**Work required:** Your answer must restate the listing below word for word and contain no images.

**The data:**
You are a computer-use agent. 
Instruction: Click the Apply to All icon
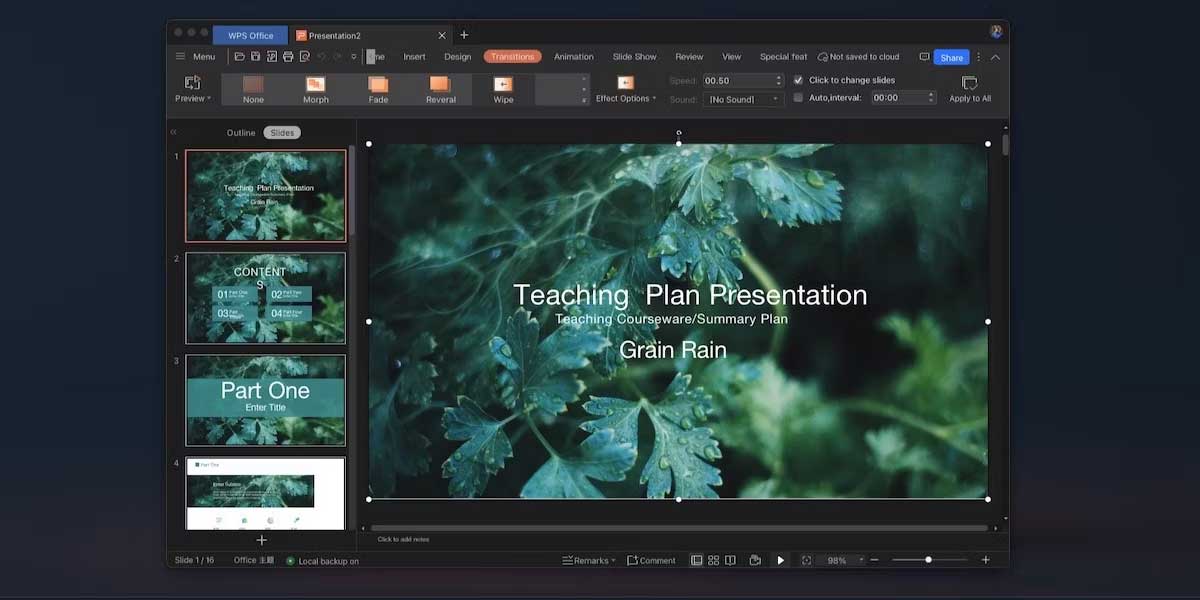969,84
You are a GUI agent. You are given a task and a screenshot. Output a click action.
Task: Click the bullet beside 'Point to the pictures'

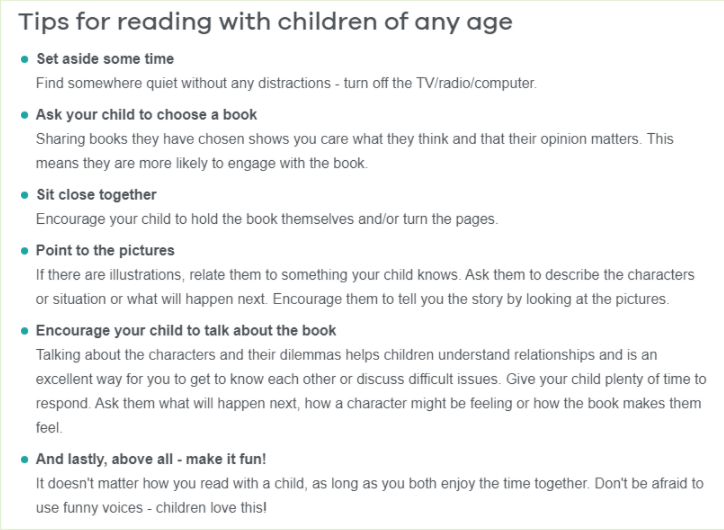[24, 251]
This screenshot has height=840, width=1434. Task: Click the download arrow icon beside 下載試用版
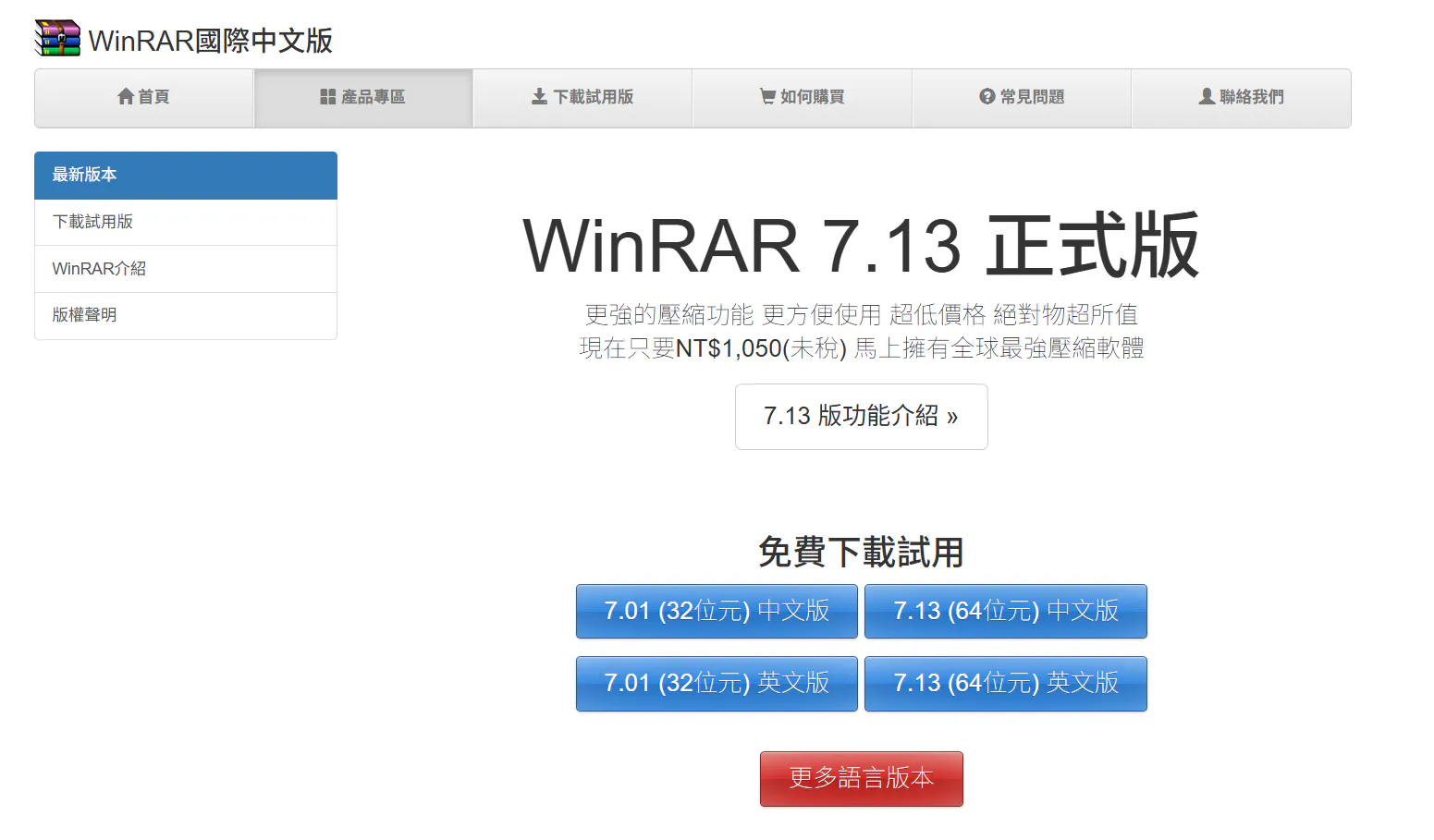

**Solution:**
You are a computer-use agent. 
Instruction: Click the Apply to All icon
969,84
You are a GUI agent. You are given a task and a screenshot. Output a click action.
Task: Click the bullet beside 'Point to the pictures'

[24, 251]
This screenshot has height=840, width=1434. Task: Click the download arrow icon beside 下載試用版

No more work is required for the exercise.